▶ [Source extract]:
------------------------

That was my friend’s story. He signed off promising he would think over our conversation. Yesterday he pinged me again saying he had had a candid conversation with his current boss __ the one who had overlooked him for a promotion. And he said he kind of understood now the rationale behind his appraisal being the way it was. He declared that he was a lot more peaceful now. He said: “When you accept things for the way they are, you are no longer tense about how they will be or over how they once were.”

Honestly, I did not expect such a meditative point of view from my friend. But so deep has been his learning – he discovered the power of non-tense living! And I share it with you.

Your own Life situation may be different. But a non-tense way of looking at it may help you create value too than just acting in haste, and emotionally, in times when you don’t get what you want. A non-tense Life is always more fulfilling, more practical, more peaceful, because it is based on the only reality, the only truth available to each of us __ which is, the NOW! When you are not in the now, you are actually dealing with a lot of nonsense – emotions like worry, fear, anxiety, anger, that waste your now away. If you are focused on the now, on the other hand, there is no past, there is no future. There just is, what is. And so, in the present, there is no tension of what was or what will be. So, there will be no more wasteful emotions, literally, no nonsense!

------------------------

▶ [Raw data]:
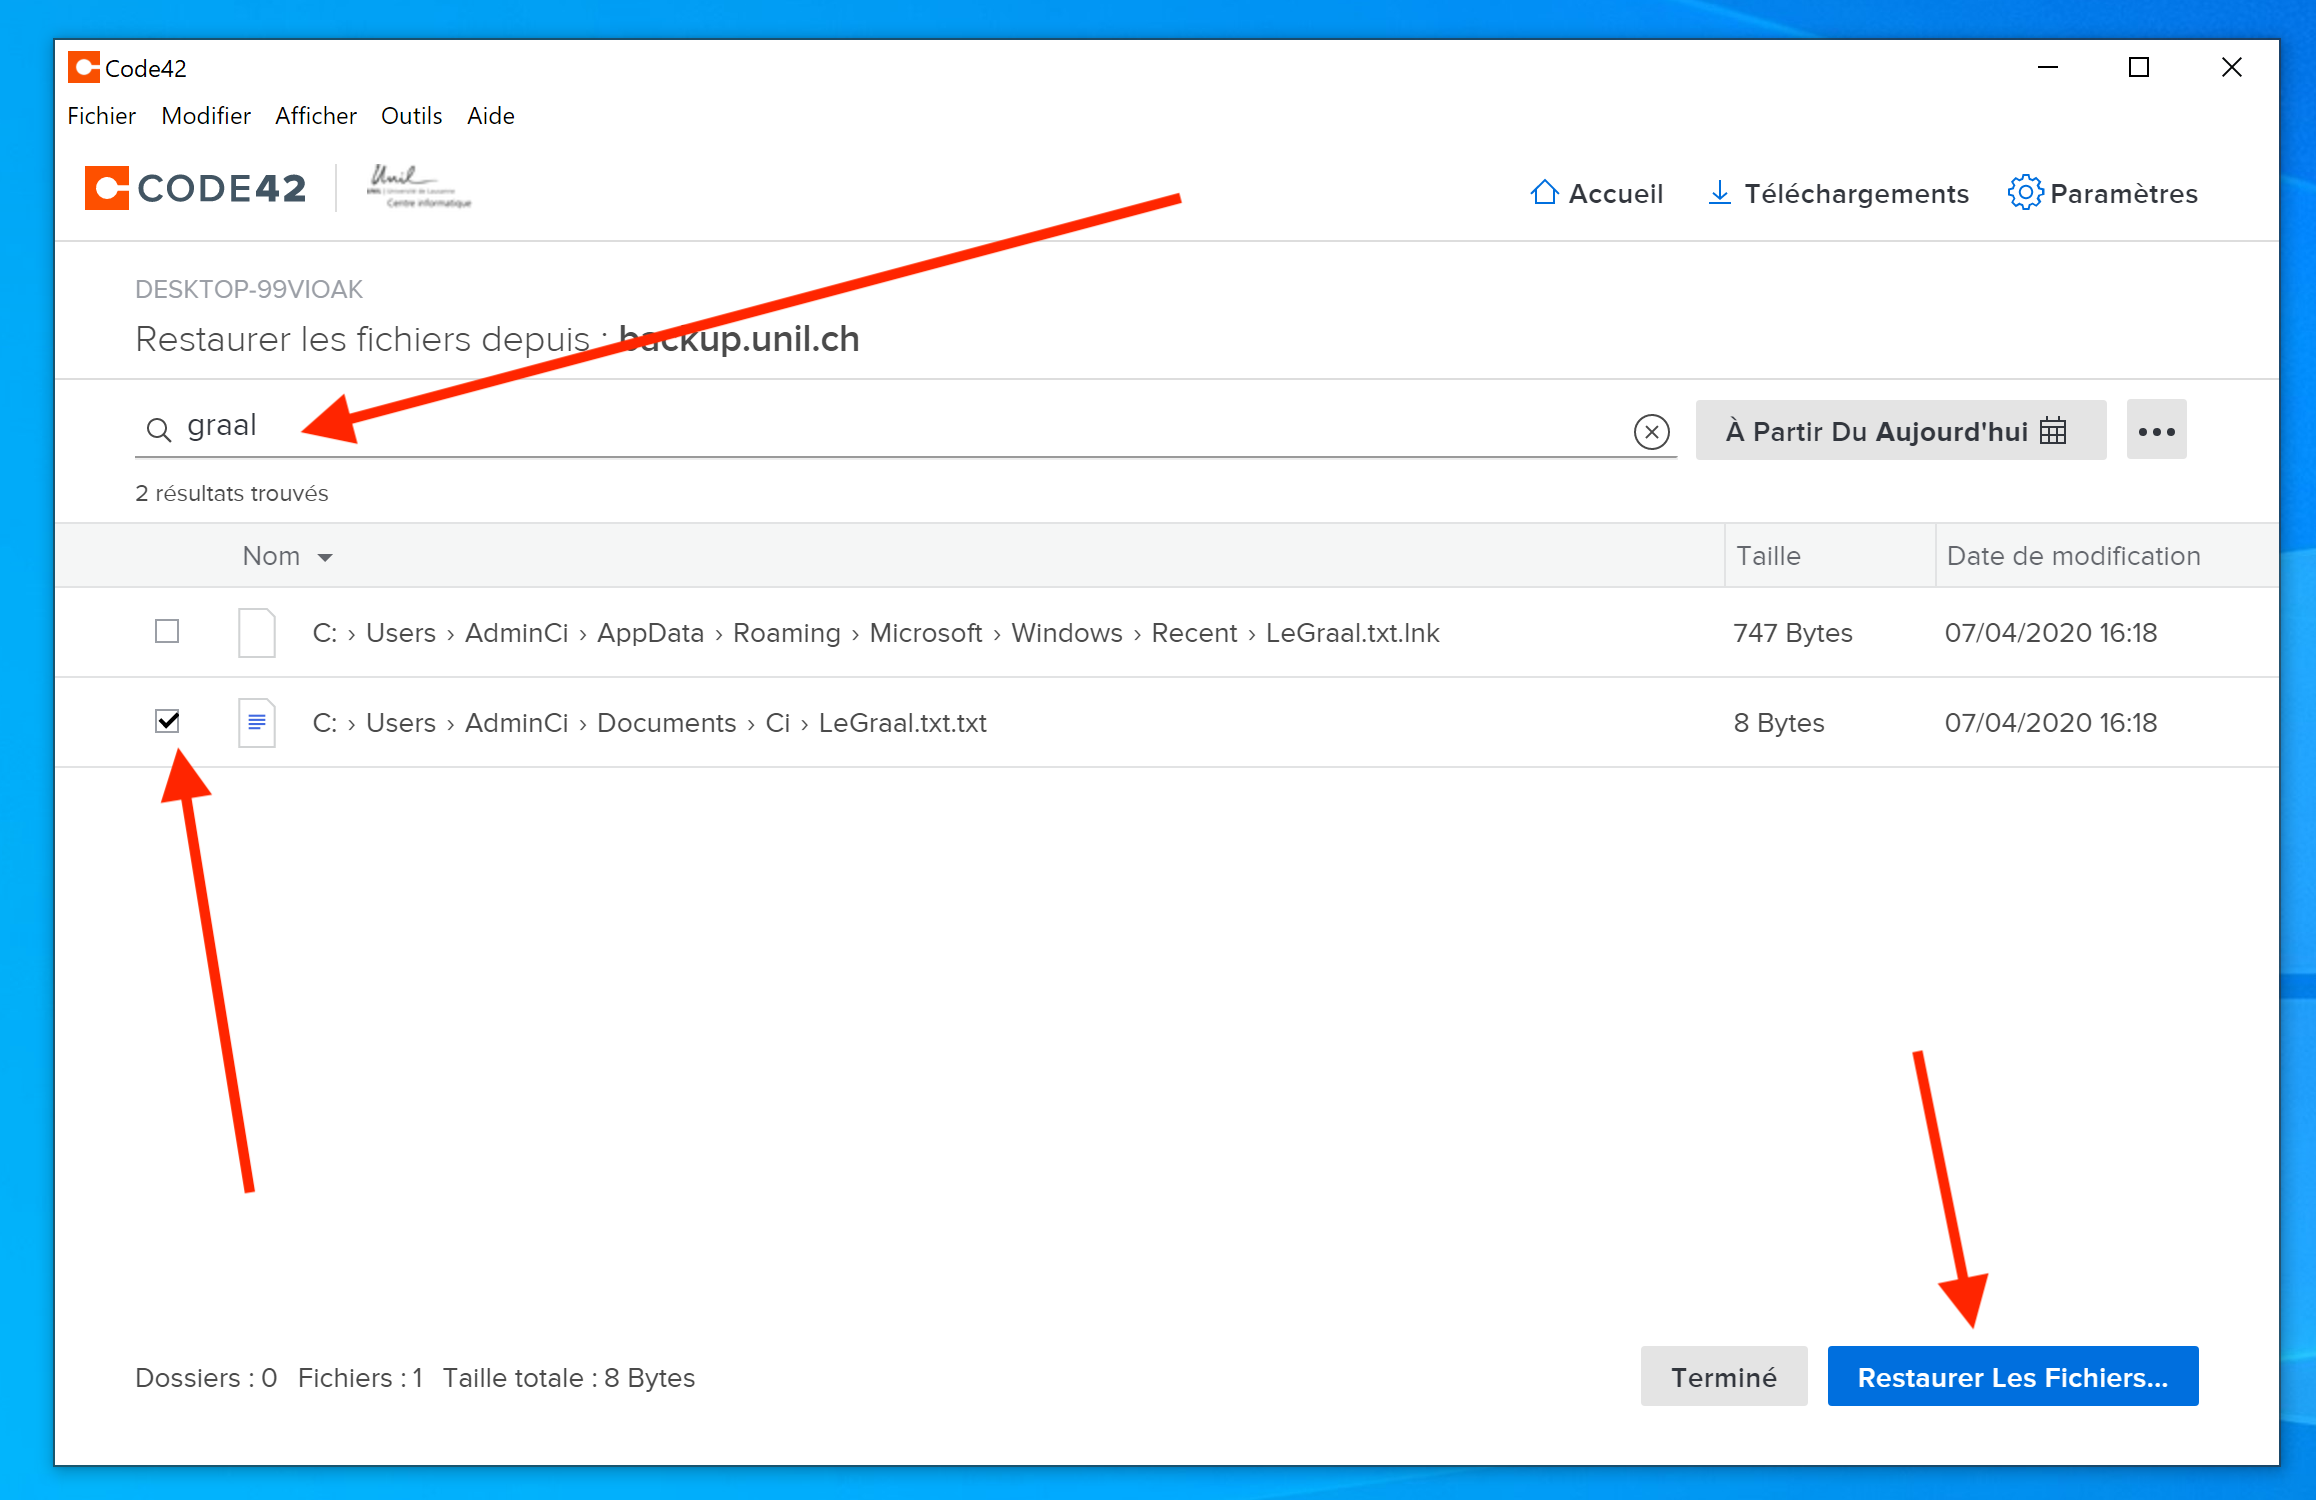Clear the search field with the X icon
Screen dimensions: 2316x1500
pos(1651,431)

------------------------

▶ [Set problem]: Can you condense the paragraph of the passage on non-tense living that begins "Your own Life situation may be different" into a short bulleted list of its main points? Answer from the passage on non-tense living alone.

▶ [Result of this task]:
- Your situation may differ, but a non-tense outlook can create value instead of hasty, emotional reactions when you don't get what you want.
- A non-tense life is more fulfilling, practical and peaceful because it rests on the only reality available to each of us: the now.
- Not being in the now means dealing with emotions like worry, fear, anxiety and anger that waste the present.
- Focusing on the now removes past and future, leaving only what is, so there is no tension over what was or what will be.
- The result is no more wasteful emotions: literally, no nonsense.